Mas um minuto depois 
já sou eu de novo: doce. 

a vida coloca monstros diante de mim.
Não sei como lidar com eles.
fico com vontade de chorar
mas lembro que tenho que ser como todos: forte. 

Fecho os olhos, aperto bastante. 
Quando os abro o monstro é menos assustador. 
Chuto sua canela, "sai da frente" 
e sigo como eu sou: feliz. 

Sabrina Davanzo 

8 de mai de 2009

Sorria


Todos os dias se senta ao lado de uma velha para esperar o ônibus. Todos os dias a velha conta a mesma história desbotada de quando era moça e trabalhava na casa do governador.

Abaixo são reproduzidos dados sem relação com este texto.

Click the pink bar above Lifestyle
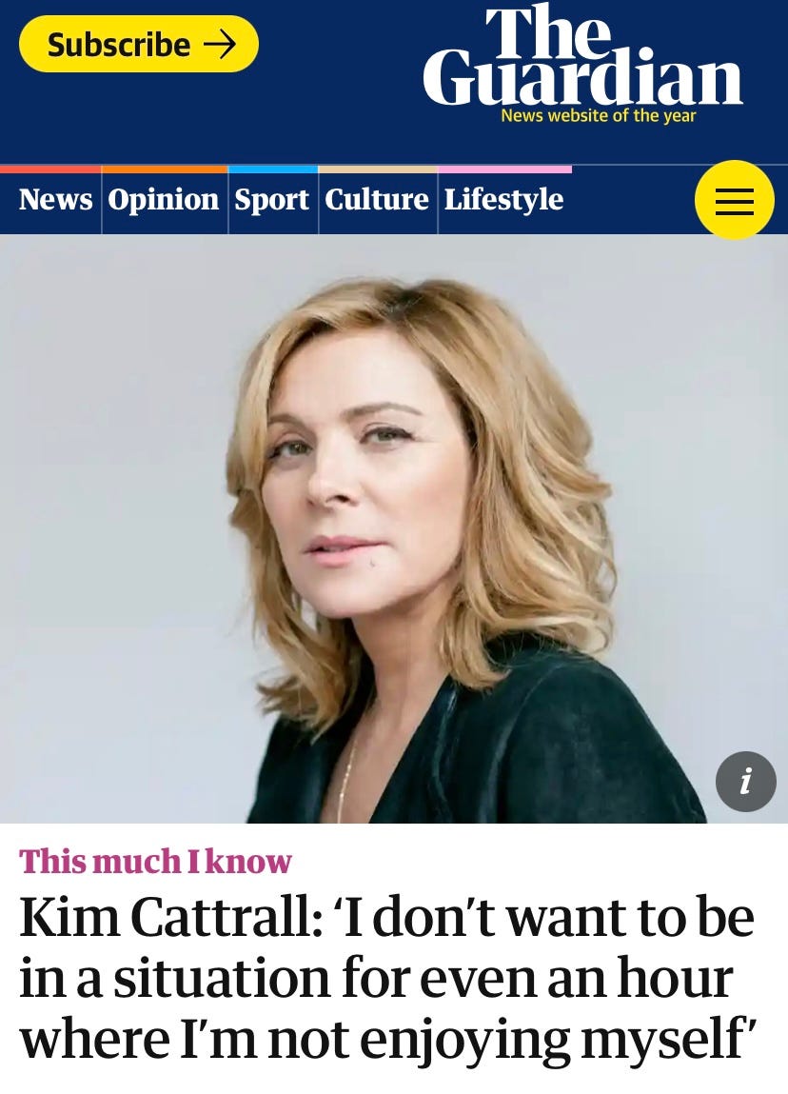This screenshot has width=788, height=1094. point(505,169)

Como resposta, ela sempre lhe oferece um grande sorriso.
E algumas vezes, não importa o que está sendo dito, o que as pessoas esperam da gente é só isso mesmo: um sorriso.

Sabrina Davanzo

7 de mai de 2009

Onde encontrar?


E porque ela queria conhecer a tranquilidade da alma saía a procura-la por toda parte. Na música, na dança, no silêncio da mãe que amamenta o filho, na euforia dos apaixonados.

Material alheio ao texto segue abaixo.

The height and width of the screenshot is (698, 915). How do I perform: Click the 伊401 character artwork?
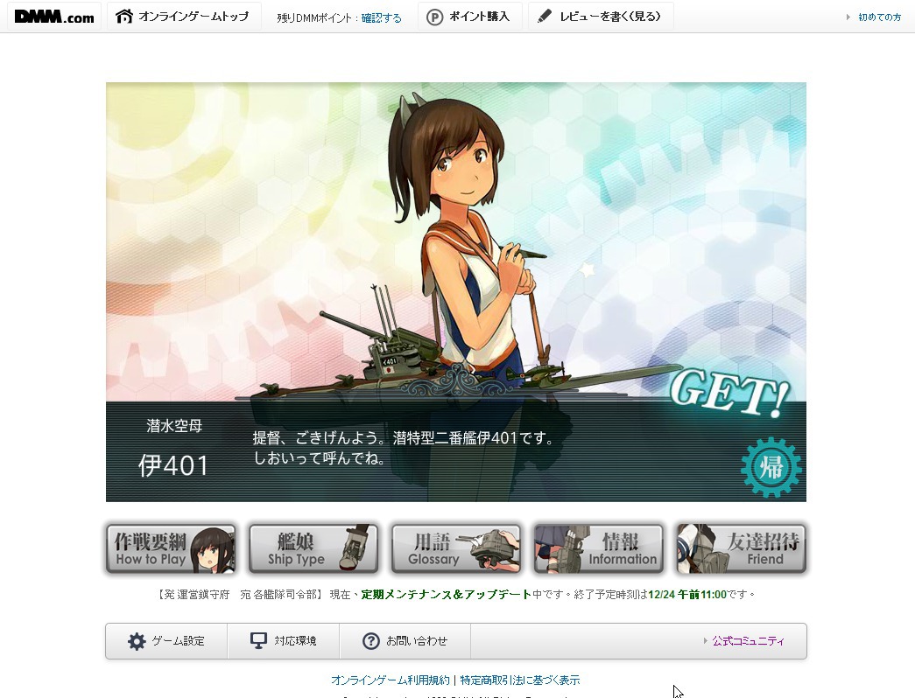point(467,251)

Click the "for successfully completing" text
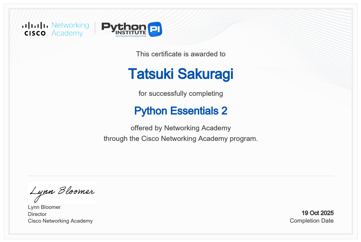click(181, 94)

Onde mora a tranquilidade que deveria residir dentro dela? Procura-a na mente ocupada pelo trabalho, nas tardes no campo, no sono pertubado.
Não acha. Não acha. Não acha. Enquanto isso, não descansa. A cabeça é uma confusão maior que trânsito de cidade grande.
Não acha. Não acha. Não acha. Não tem paz.

Sabrina Davanzo

6 de mai de 2009

Recomeço


Contou até sete, porque acreditava que sete era um número bom.

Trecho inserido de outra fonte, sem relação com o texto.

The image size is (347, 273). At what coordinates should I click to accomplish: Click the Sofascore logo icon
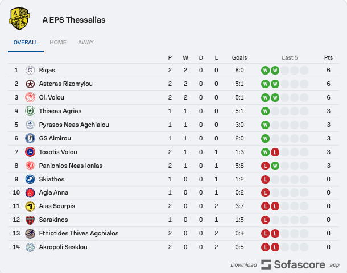266,264
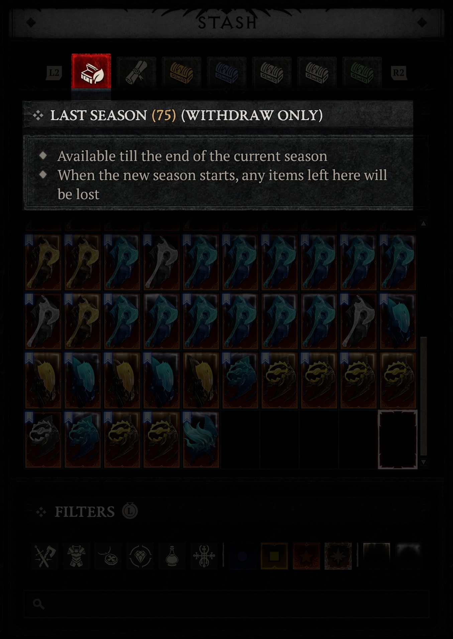This screenshot has height=639, width=453.
Task: Enable the gems filter icon
Action: 140,556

Suspirou fundo, abriu os braços e saltou.
Queria recomeçar, mas para isso precisava chegar ao fim.

Sabrina Davanzo

Proteção


Uma chuva de desgraça caía sobre sua cabeça. Diferente de todo mundo, não abria o guarda-chuva.

Sabrina Davanzo


Espera

Ficou sentada esperando que seus sonhos se tornassem realidade.
Ninguém lhe avisou que para dar vida a algum deles, era preciso sair do lugar.

Sabrina Davanzo

4 de mai de 2009

sobre amar


É sempre bom amar. Mas o melhor amor é aquele que dedicamos a nós mesmos, sem cobranças. O primeiro e verdadeiro amor deveria ser o amor próprio.
Assim seria mais fácil e menos doloroso se apaixonar pelo outro.

Sabrina Davanzo

Sobre traumas



Sempre tive medo de andar de bicicleta. Achava tão inseguro, desprotegido. No fundo eu me sentia mal por ser a única da turma que não desfrutava da liberdade de sentir o vento na cara, enquanto pedalava a cecizinha. Olhava, ao longe, as bicicletas coloridas se afastarem, equanto eu ficava na firmeza do chão. Hoje eu vejo que deixei de experimentar por não ter certeza de como seria. Medo da queda. Medo da dor, que talvez nunca chegasse.
Não andei de bicicleta na infância e não ando até hoje. Ainda não me acostumei à incerteza.